Rimonabant (SR141716, Acomplia®) has been described as an antagonist/inverse agonist at the cannabinoid receptor type 1 (CB1). It has been widely used as a tool to evaluate the mechanisms by which cannabinoid agonists produce their pharmacological effects and to elucidate the respective physiological or pathophysiological roles of the CB1 receptor. In addition of being a CB1 antagonist, it has become increasingly clear that rimonabant can exert its own intrinsic actions. These may be viewed as evidence of either the inverse agonist nature of rimonabant or of tonic activity of the endocannabinoid system that tends to change according to the circumstances. Amongst the several effects of rimonabant, the most clinically relevant are its anti obesity properties and its ability to attenuate nicotine dependence.

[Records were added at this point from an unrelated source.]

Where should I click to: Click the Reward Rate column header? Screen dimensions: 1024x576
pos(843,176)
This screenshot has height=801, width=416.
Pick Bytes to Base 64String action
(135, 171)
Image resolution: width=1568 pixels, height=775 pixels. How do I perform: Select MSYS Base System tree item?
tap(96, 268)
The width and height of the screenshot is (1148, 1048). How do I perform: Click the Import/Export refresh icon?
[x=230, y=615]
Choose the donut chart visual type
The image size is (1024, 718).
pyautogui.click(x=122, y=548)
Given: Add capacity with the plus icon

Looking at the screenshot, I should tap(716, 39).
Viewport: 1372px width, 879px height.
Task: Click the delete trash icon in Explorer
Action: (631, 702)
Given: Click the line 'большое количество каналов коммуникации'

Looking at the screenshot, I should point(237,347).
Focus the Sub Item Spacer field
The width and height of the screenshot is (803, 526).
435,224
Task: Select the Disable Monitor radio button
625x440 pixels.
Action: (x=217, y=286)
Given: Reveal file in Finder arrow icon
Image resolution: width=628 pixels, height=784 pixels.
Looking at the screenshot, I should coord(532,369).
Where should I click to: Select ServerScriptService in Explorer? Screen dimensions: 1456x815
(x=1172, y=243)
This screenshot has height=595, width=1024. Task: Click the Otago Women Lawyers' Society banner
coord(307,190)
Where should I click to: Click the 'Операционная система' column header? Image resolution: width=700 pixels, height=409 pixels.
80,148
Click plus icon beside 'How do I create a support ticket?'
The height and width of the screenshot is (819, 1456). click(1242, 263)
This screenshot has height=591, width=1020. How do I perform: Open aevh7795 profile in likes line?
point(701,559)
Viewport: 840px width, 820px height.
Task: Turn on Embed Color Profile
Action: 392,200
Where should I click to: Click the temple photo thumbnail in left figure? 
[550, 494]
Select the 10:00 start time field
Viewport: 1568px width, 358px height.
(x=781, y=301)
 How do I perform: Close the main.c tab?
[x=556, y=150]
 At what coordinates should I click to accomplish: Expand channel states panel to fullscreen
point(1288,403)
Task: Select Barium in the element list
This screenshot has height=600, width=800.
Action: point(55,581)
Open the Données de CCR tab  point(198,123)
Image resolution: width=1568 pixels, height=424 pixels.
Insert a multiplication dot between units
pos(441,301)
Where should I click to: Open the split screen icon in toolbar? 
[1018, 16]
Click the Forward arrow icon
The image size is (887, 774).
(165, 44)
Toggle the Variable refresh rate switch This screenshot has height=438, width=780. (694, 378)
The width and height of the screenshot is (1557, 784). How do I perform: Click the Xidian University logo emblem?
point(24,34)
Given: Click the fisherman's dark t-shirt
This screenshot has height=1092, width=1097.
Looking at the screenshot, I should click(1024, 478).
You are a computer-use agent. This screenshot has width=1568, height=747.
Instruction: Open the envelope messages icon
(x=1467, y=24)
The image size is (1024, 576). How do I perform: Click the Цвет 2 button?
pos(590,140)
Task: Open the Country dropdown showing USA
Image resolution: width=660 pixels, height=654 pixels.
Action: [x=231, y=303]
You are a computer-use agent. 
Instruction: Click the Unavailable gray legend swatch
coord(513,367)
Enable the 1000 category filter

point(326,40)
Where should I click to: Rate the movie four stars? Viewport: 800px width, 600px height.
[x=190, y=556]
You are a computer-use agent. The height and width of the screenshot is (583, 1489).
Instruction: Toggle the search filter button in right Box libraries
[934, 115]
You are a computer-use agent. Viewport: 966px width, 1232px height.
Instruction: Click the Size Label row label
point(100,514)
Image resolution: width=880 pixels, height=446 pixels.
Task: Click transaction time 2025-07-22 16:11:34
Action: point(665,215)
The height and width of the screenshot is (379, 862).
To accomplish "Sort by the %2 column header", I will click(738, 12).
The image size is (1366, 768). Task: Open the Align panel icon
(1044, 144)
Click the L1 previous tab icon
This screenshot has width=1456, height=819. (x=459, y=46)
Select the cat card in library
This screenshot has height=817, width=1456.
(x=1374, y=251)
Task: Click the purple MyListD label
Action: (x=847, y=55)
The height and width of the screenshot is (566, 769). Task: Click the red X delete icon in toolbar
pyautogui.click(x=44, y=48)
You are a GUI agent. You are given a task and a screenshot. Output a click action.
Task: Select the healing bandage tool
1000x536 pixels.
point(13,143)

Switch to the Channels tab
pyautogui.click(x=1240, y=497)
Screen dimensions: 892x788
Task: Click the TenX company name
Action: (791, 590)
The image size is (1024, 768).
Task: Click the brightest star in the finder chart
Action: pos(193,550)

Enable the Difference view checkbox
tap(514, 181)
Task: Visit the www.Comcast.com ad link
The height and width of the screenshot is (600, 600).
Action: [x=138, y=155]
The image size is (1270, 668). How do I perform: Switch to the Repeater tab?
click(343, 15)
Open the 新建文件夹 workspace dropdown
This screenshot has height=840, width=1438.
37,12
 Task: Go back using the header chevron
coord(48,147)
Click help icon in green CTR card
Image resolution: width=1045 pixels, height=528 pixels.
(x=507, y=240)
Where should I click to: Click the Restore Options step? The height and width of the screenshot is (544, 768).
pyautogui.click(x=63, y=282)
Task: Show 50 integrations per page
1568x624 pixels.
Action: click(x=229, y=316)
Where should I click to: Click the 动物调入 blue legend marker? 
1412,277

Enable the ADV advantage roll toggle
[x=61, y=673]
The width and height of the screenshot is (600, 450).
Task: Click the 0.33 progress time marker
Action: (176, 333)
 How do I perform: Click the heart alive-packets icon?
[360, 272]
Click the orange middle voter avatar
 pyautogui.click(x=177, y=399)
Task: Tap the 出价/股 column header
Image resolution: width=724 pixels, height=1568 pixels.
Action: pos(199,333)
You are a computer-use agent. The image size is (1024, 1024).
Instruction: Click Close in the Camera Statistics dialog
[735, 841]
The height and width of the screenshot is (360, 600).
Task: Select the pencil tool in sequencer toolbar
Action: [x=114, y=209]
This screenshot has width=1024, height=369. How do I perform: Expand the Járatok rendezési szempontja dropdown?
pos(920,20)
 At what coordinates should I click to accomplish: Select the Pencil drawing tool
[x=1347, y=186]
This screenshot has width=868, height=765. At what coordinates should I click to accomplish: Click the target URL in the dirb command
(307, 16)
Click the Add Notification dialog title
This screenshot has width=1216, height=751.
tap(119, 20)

To date, data obtained from clinical trials (RIO North America, RIO Europe and RIO Lipid) indicate that rimonabant may have major clinical benefits in relation to its anti-obesity properties and as a novel candidate for the treatment of metabolic and cardiovascular disorders associated with overweight and obesity. Other clinical trials, such as the STRATUS study, have also shown that rimonabant may be effective in smoking cessation, and that the drug has a reasonable safety profile. This review will focus on the main effect obtained to date with rimonabant.